The Real Police Need Our Support
In Heart of Darkness, Conrad explores the “well-meaning do-gooder” and concludes that they often do more harm than good. And so it is often with civil rights proponents, politicians, and so-called experts pandering to the fears of the public and inadequacy of police forces across the nation.
Look, let’s try and be honest here. Police men and women are woefully paid for long hours, often dangerous work, and, lately, hardly given any respect for the task they undertake that no one with the ability or education to find more gainful employment would want. The police are not like the military, wanting to serve their country. These are men and women who, for 99% of them, want to protect and serve all the while they get paid a living wage and benefits. Yes, they have the right morals, mostly, but police work is not national service and all the respect that engenders. And they know it.
Squeezed into a corner apart from society, armed with heavy weapons for their own protection and not primarily for the protection of citizens, the emphasis switches from we stand together to we stand apart, alone, protecting ourselves while we do our job. And that breeds job accomplishment as expediently, and often as violently, as possible.
What used to be a strong bond to one’s community has been replaced with shifting boundaries, well-meaning civil rights laws forcing police to dis-involve themselves in local communities.

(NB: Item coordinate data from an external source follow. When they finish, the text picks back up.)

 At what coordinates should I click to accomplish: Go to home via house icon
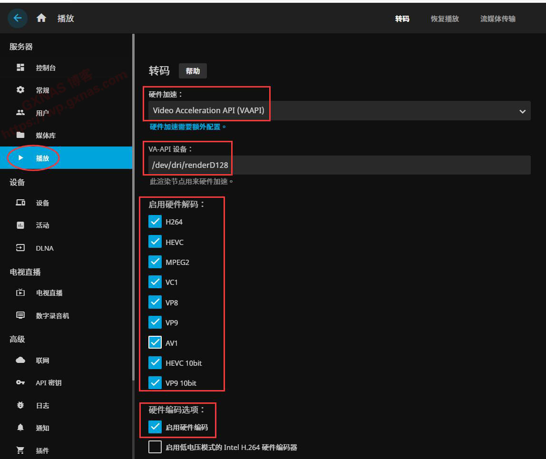pyautogui.click(x=41, y=18)
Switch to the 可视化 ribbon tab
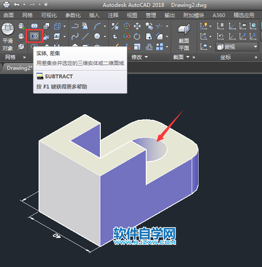This screenshot has height=267, width=262. [x=49, y=15]
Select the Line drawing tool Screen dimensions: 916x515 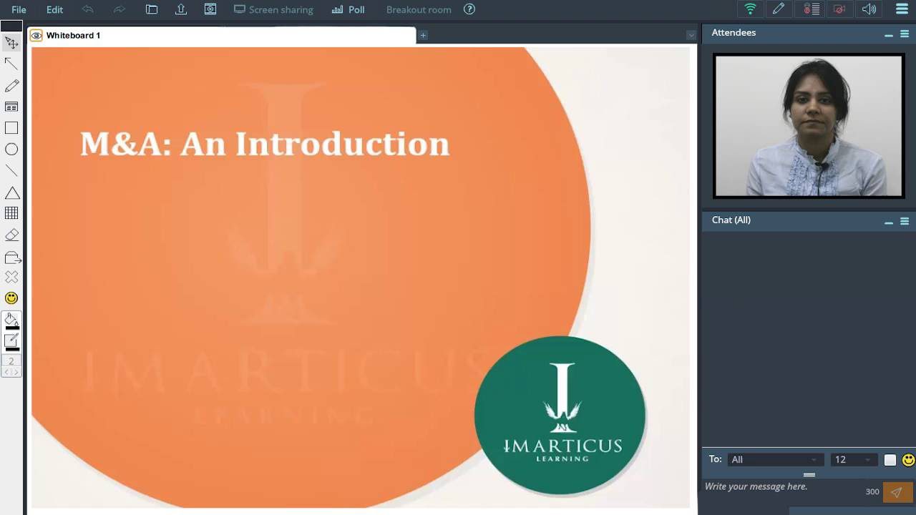pos(11,170)
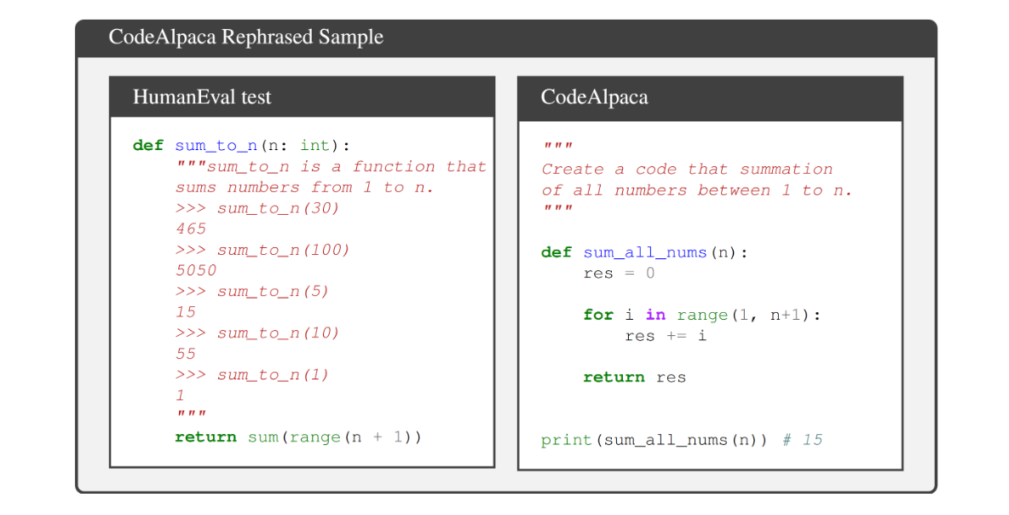Click the 'Create a code that summation' comment line

point(687,170)
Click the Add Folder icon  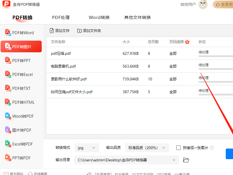[x=80, y=31]
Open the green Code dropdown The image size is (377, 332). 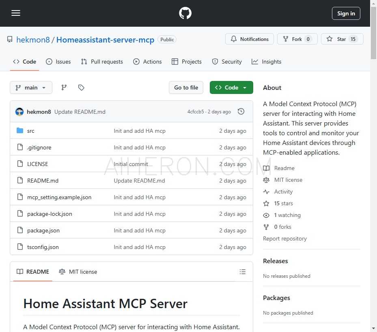pos(231,87)
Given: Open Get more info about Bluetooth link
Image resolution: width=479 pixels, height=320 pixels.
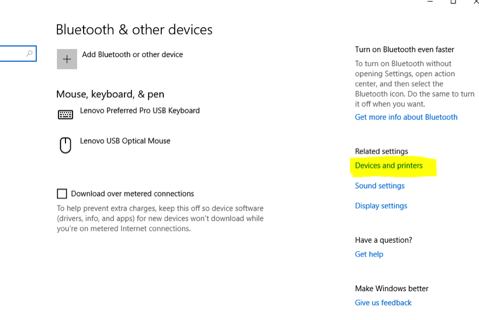Looking at the screenshot, I should tap(406, 117).
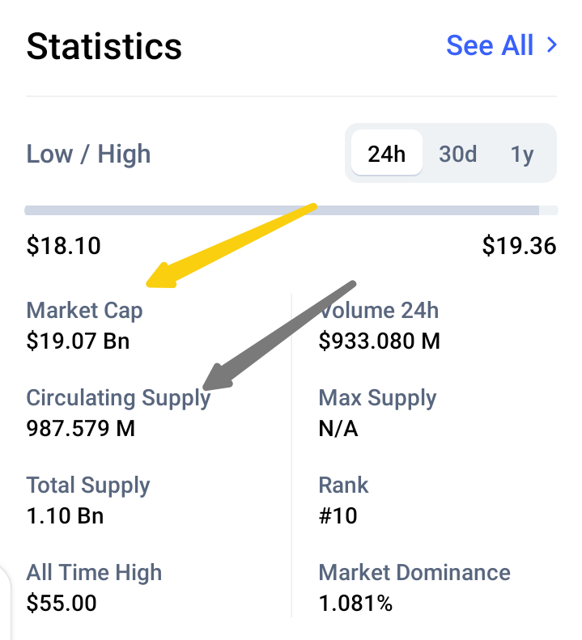Click the yellow arrow annotation

232,245
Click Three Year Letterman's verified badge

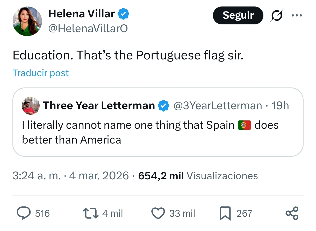pyautogui.click(x=163, y=106)
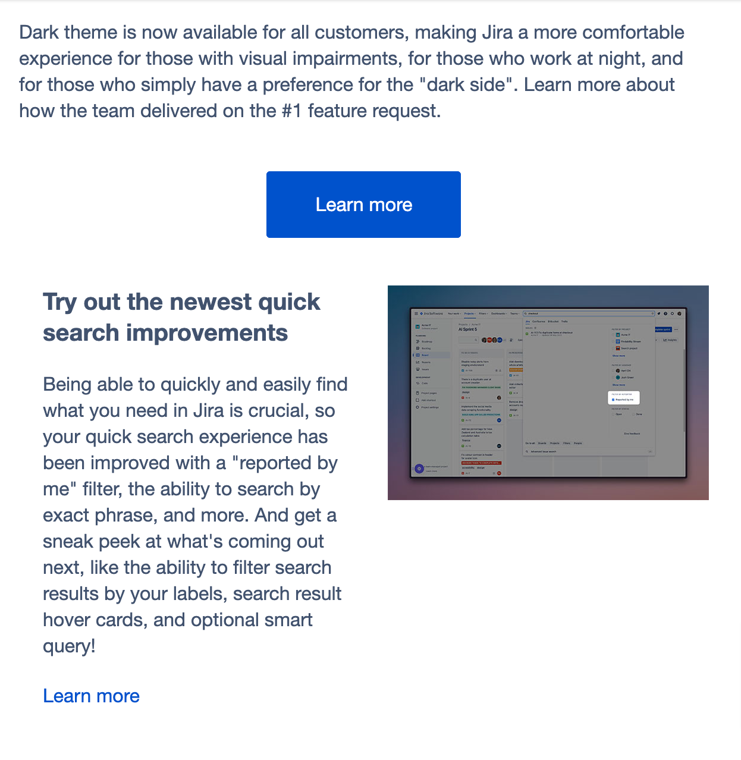
Task: Follow the Learn more link below the paragraph
Action: [x=91, y=696]
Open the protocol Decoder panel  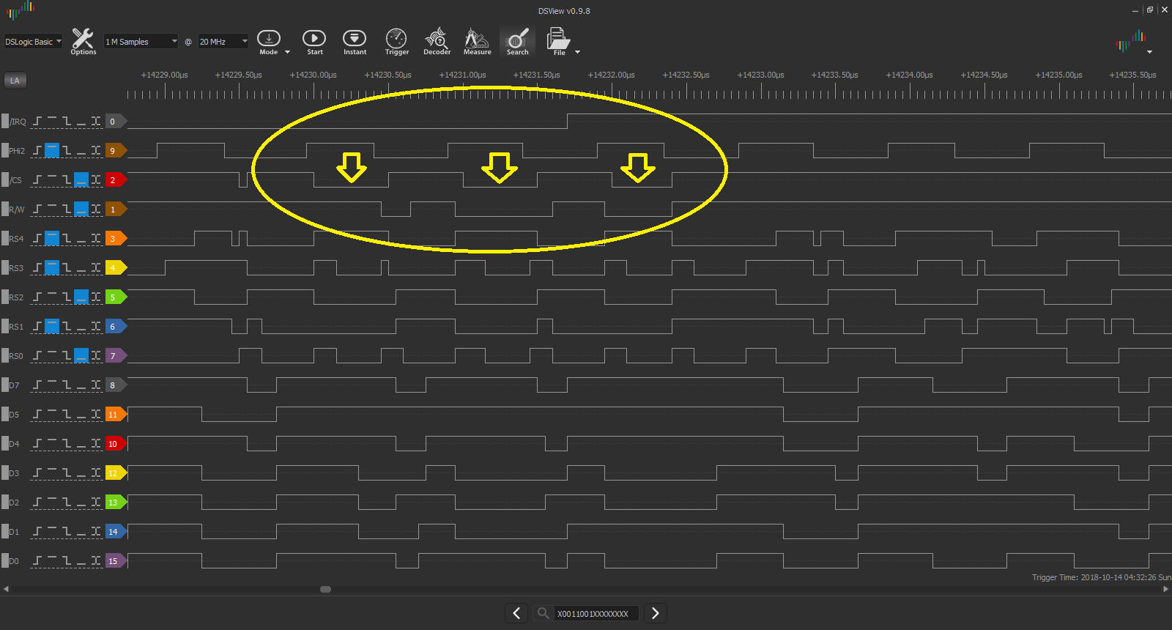(x=437, y=41)
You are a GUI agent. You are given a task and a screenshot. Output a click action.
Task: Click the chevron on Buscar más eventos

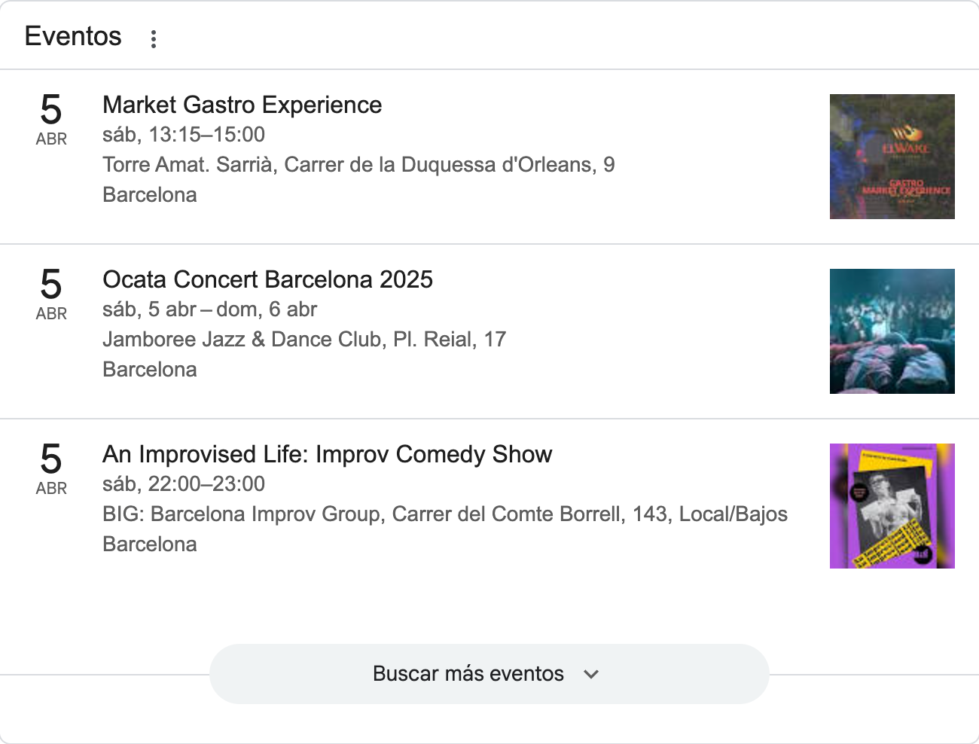tap(591, 674)
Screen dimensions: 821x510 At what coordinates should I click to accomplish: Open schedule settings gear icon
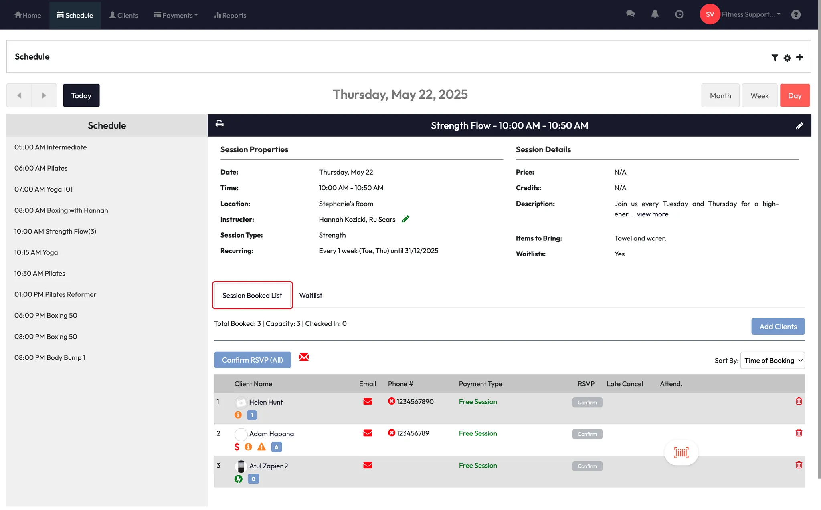coord(787,58)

How? Well, in the fifties the local policeman was well known to all us Manhattan kids on our block for years. He knew us too. If he suspected we were up to no good, he’d either turn out our pockets or shoo us on home, off the street. That policeman was not apart from society, he was part of that simpler society. He was neighborhood.
Nowadays, understaffed, under-budgeted, under-trained, and certainly disconnected to local communities as they cruise by in squad cars, the police have a tough job. But that’s it, a job. And what do the taxpayers’ representatives do about it? They “fund” support for the police by giving them hand-me-down armor, weapons, Humvees, tanks and all manner of military equipment. Yes, all that hardware goes on the books as “funding.” Hardly. It’s pandering to real fears the police have that they are under-equipped, under-manned and increasingly frightened.
Why are they frightened? Surely with heavy weaponry and almost a free hand at violent apprehension of suspects they have nothing to fear, do they? Well, yes they do. Time was when a cop went bad his blue line broke the very real code of silence and exposed his or her criminality. But today, because of feelings of pressure and being underpaid, under-respected and under-staffed, they have done what any other animals do: form a pack for self-protection.
It is the public that should be protecting them, not their fellow officers. And certainly we should not be throwing heavy armaments at them thinking it solves the problem. Heavy weaponry just reinforces their role apart from society – turns them into a pack. If I was a police commissioner and I was offered 25 Humvees as trickle down help from Congress, I would say thank you, put up a “2nd Hand Humvees For Sale” sign and plow the money back into pay, training and community outreach. And that’s the key here. We do not need a police force as an arm of government, we need an educated, smart, police force as part of the community, part of us – not apart from us.